Nicht nur die Medien festigen Klischees und Stereotype von Afrika, sondern häufig auch wir selbst – bspw. wenn wir nach Afrika reisen und davon berichten.
Ich selbst war noch nie in Afrika, aber ich habe nach meinem Abitur einen freiwilligen Friedensdienst in Chile absolviert. Auch ich hatte, wie viele andere Freiwilligendienstleistende, den Wunsch anderen Menschen zu helfen. Schon länger vor meiner Ausreise hatte ich mich mit dem südamerikanischen Land beschäftigt. Ich las über die Geschichte des Landes mit Salvador Allende, der 1970 gewählte marxistische Präsident des Landes; der Putsch durch Augusto Pinochet und die Zeit der Militärdiktatur sowie der Übergang zur Demokratie. Auch der immense wirtschaftliche Erfolg des schmalen Landes und die Bilder der Wolkenkratzer in Santiago de Chile waren mir bekannt. Dennoch habe ich dort vor allem auch nach Ausgefallenem gesucht. So hielt ich beispielsweise mit meiner Kamera fest, wie ein Mann auf einem Pferd durch die Kleinstadt ritt, in der ich lebte. In meinem Jahr dort, denke ich vier Mal so eine Szene gesehen zu haben. Ansonsten unterschieden sich die Fortbewegungsmittel, zu den in Deutschland üblichen nur durch Markennamen. In Chile fuhren mehr asiatische und US-amerikanische Autos auf den Straßen. Auch war der bunte Markt, auf dem wir Freiwilligen einkaufen gingen, ein beliebtes Motiv. Am kritischsten sind sicherlich Fotos, auf denen Kinder zu sehen sind, die im Dreck spielten. Armut wurde dadurch romantisiert, die Kinder zu Objekten stilisiert und stereotype Vorstellung von Chile oder südamerikanischen Ländern als „unterentwickelt“ gefestigt.

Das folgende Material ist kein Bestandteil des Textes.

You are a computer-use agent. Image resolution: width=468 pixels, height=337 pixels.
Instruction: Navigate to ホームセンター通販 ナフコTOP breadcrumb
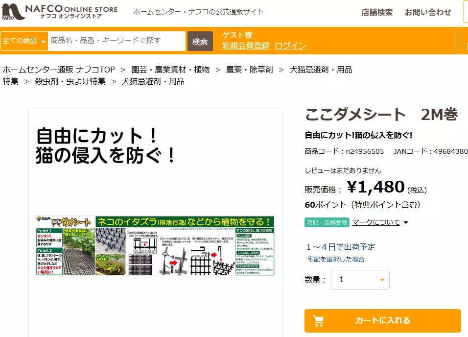[x=59, y=70]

Andere Bilder, wie der bunte Markt, sind an sich sicherlich auch noch nicht so kritisch zu bewerten. Problematisch werden sie aber dann, wenn exotische Motive überproportional häufig auftauchen und Bilder, die nicht den Stereotypen entsprechen, unterrepräsentiert sind. Gerade durch Berichte und Fotos von der eigenen Reise, können dann auch Vorurteile in den Köpfen der Menschen gestärkt werden, denen man über seine Reise berichtet. So kann der Eindruck entstehen, in Chile würden noch viele Menschen mit Pferden durch die Städte reiten oder dass die Menschen nur auf Wochenmärkten einkaufen gehen (von Supermärkten in Chile habe ich keine Fotos gemacht).

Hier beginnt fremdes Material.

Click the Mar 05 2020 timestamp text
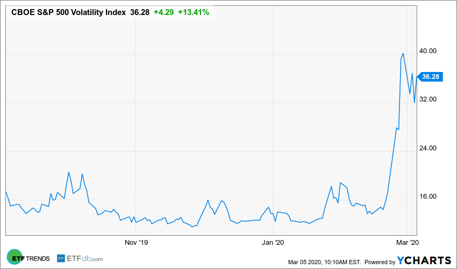 coord(324,262)
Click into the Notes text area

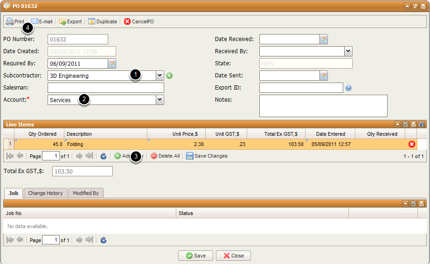(323, 105)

Das Ziel sollte ein ausgewogenes Berichten sein. Es sollten keine Vorurteile bestärkt werden, aber auch eine Beschönigung, à la hier ist alles nur toll und super, ist meiner Meinung nach falsch. Überall gibt es Probleme. Diese Probleme, wenn man über sie berichtet, sollten dann aber ausführlich recherchiert sein. Vor dem Hintergrund der Kolonialzeit und weiter bestehender kolonialer Strukturen, sollte vor allem auch ein solcher Zusammenhang untersucht werden. Ebenso sollte man sich damit auseinandersetzen, ob es bereits lokale Gruppen gibt, die bereits versuchen dieses Problem zu lösen. Sonst entsteht schnell wieder der Eindruck, „die“ bekommen es selber nicht hin und brauchen die Hilfe von „uns“.
Erst nach meinem Freiwilligendienst habe ich die Broschüre „mit kolonialen Grüßen…“ von glokal e.V. kennen gelernt. Diese Broschüre betrachtet Berichte von Auslandsaufenthalten rassismuskritisch und sensibilisiert damit seine Leser/innen. Hätte ich sie damals gelesen, ich hätte anders berichtet und mich sicherlich in manchen Situationen anders verhalten. Ich würde sie jedem Freiwilligendienstleistenden, aber auch jedem Reisenden empfehlen, da man sich dadurch stark mit sich selber und der eigenen Position, eigenen Intentionen und eigenen Vorurteilen sowie der Wirkung des Geschriebenen bzw. der Fotos auf andere auseinandersetzt. Eine solche grundsätzliche Auseinandersetzung kann bereits viel bewegen, mehr jedenfalls als wenn man sich vornimmt, die Welt zu retten.
Hintergrund:
Zwischen verschiedenen Akteuren, die Freiwillige auf Dienste im Ausland vorbereiten, verlief eine Diskussion über koloniale Strukturen in der Freiwilligenvor- und -nachbereitung.